Prompt -> Find the line containing "You are a GUI", then print it and each line after it through the end of the listing exactly, with no pictures.

Data to process ->
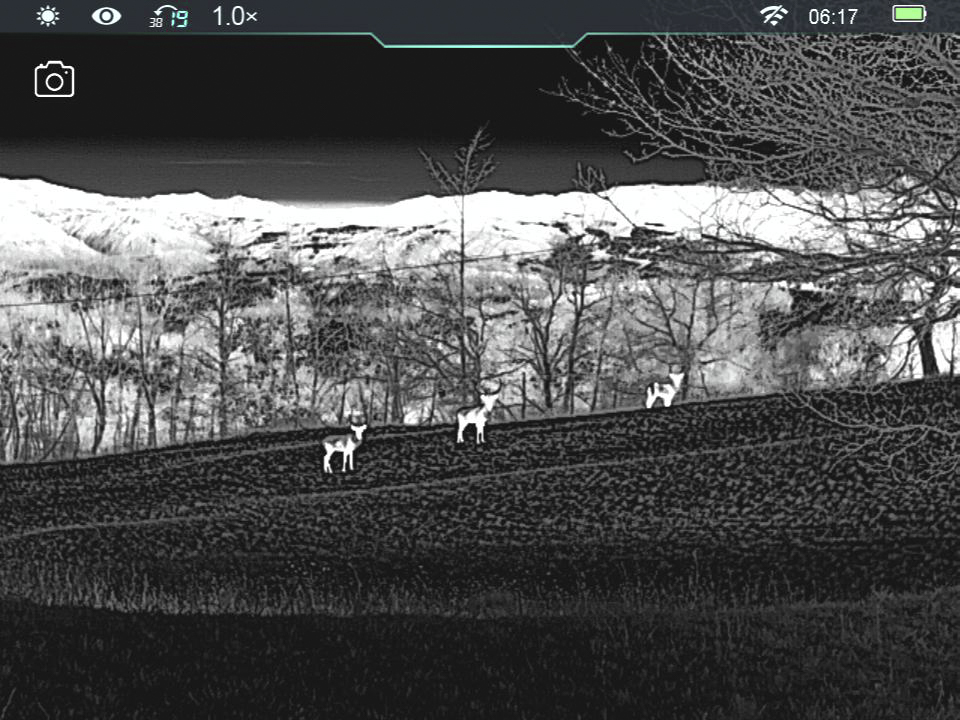Click the 06:17 clock display
Image resolution: width=960 pixels, height=720 pixels.
[832, 17]
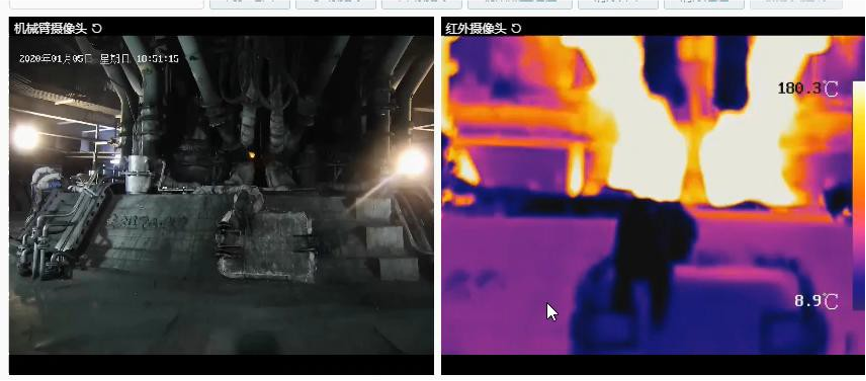Click the thermal color scale bar
The image size is (866, 381).
pyautogui.click(x=859, y=196)
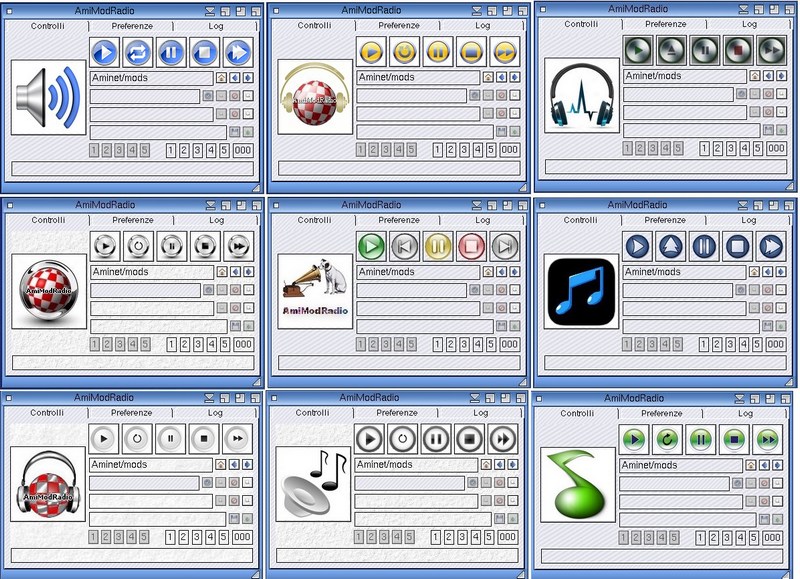Click Aminet/mods field in red Boing-ball window
This screenshot has width=800, height=579.
(x=151, y=272)
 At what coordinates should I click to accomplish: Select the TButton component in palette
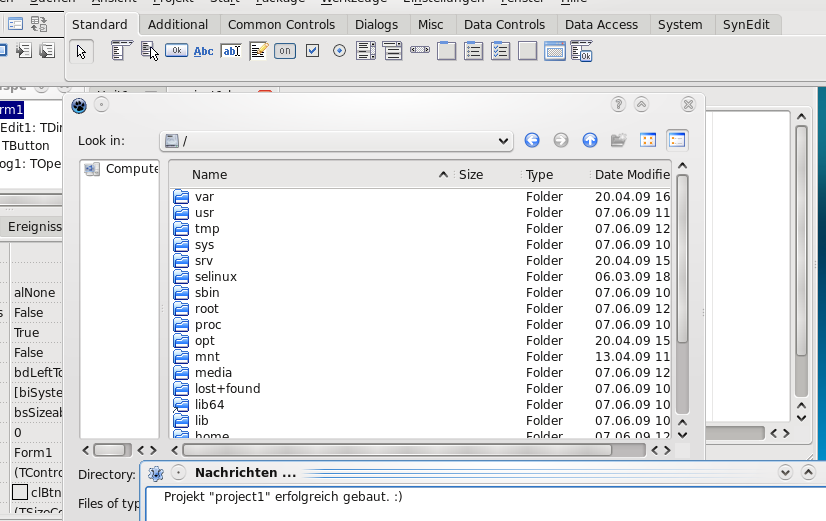(x=177, y=50)
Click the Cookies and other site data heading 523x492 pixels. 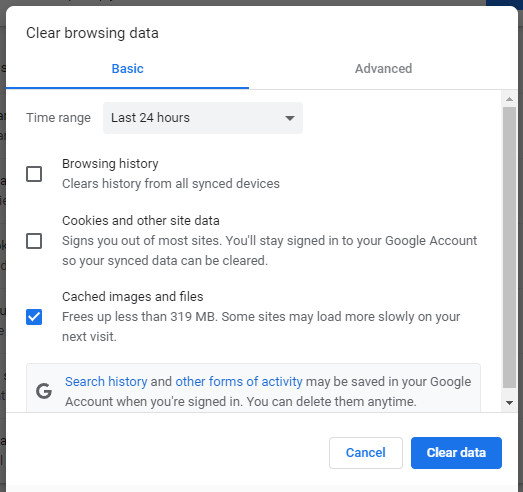pos(141,221)
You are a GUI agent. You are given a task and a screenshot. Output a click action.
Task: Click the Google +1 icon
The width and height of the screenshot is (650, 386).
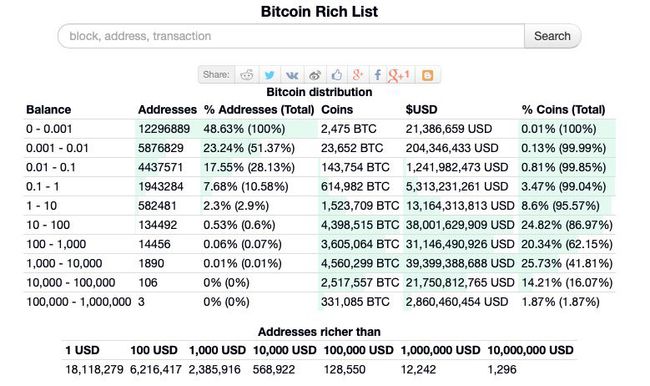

Solution below ->
You are a GUI agent. You are given a task and a screenshot. Output a click action.
Task: Click the Google +1 icon
The width and height of the screenshot is (650, 386).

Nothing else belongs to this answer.